Awwwwww... poor baby.


----------



## *Tiffany* (Sep 27, 2005)

omg...i cant imagine that poor thing. id imagine it has to hurt somewhat. ouch! thats sad...


----------



## *Chloe* (Feb 6, 2006)

aww poor thing that is really sad


----------



## *Tiffany* (Sep 27, 2005)

i did some research online and it looks liek its too late to be able to get it fixed. they should have went to the vet immediately after it broke...its not at all healthy for the dog..  heres the link:
http://ourworld.compuserve.com/homepages/hushpuppy/tailinjury.htm


----------



## Gypsy (Feb 13, 2006)

Poor baby that sound like a bad place to have it broken.


----------



## JoJos_Mom (Dec 24, 2005)

*Tiffany* said:


> i did some research online and it looks liek its too late to be able to get it fixed. they should have went to the vet immediately after it broke...its not at all healthy for the dog..  heres the link:
> http://ourworld.compuserve.com/homepages/hushpuppy/tailinjury.htm


 I guess it is too late..


----------



## Kiffany (May 26, 2006)

*broken tail*

Actually it depends on the dog, well actually more like the tail. Our Italian greyhound had a broken tail. It is very common among the breed. They have very thin tails with little fat or muscule on them. My chi's tail is just the same. Now I have a smaller chi. 

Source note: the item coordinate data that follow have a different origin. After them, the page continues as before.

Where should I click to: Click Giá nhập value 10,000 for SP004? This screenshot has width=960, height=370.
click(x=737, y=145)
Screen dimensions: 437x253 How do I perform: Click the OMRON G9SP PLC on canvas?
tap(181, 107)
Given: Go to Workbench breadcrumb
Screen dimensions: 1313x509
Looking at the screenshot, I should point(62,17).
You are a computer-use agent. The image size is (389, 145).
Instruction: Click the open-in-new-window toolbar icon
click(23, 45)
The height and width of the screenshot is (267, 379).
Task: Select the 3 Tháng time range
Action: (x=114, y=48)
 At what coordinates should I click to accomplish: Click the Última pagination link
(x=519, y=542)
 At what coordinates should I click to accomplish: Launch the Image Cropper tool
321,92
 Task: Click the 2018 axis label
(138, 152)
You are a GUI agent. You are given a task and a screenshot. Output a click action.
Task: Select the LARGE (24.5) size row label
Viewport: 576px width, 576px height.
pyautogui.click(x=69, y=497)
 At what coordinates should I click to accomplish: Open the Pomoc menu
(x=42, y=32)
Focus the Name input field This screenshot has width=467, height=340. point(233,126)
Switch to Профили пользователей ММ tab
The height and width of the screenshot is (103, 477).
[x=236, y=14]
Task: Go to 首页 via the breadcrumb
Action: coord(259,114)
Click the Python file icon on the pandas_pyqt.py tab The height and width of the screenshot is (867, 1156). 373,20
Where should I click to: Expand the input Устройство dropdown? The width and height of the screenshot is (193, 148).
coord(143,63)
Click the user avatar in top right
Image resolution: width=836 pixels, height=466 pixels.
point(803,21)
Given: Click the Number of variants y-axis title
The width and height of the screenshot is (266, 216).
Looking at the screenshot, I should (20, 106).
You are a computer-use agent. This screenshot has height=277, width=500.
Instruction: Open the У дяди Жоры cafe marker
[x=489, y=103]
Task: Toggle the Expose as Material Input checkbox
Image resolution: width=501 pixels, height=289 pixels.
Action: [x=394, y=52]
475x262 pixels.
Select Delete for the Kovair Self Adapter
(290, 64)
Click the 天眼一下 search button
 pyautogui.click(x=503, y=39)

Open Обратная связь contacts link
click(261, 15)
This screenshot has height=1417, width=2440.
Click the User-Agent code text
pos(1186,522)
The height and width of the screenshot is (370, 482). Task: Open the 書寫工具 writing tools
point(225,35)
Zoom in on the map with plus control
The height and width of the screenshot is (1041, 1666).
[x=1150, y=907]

We took her to the vet right away and they said there is not much that can be done to fix a broken tail of that diameter except to keep it wrapped 24/7 to help it heal straight. Well, we tried it and the wrapping was much worse for the dog then the crocked tail. She chewed on it and was constantly hitting it on her sides and stuff when she wagged it.

You could bend the end of her tail straight and she didn't even feel it. So we decided just to leave it and we will just learn to deal with the crocked tail. It didn't bother her at all! Now if she was in pain or anything we would have done something. The vet said the most that can be done is wrapping the tail or having it amputated if it doesn't heal and is painfull for the dog.


----------



## tuckersmommy (Aug 5, 2006)

I had a Westie with a broken tail tip. It was like that when I got her. It was fully healed and she never had any pain. The vet said it was ok to leave it be. She passed away of old age and never had a problem. I hope they get the tail checked out though.


----------



## Ms_P (Apr 25, 2004)

It happened to a cat we had when I was a child. The vet said just to leave it alone and keep an eye on it in case it turned gangreenous (sp). If it did they would amputate it. But other than that, they wouldn't do anything for it.


----------



## MissMary (Jul 10, 2006)

IMO anyone who says "it's just a dog" should not have a dog.


----------



## gavinjenn123 (Sep 13, 2006)

awwww  I feel so bad...Poor baby!! Wish there was something that someone could do...


----------



## Leeseebat (Jun 27, 2006)

When my other dog broke her tail, she didnt seemed phased at first, but soon she started having problems. Nerve damage and then MANY vet bills later she ended up needing it amputated.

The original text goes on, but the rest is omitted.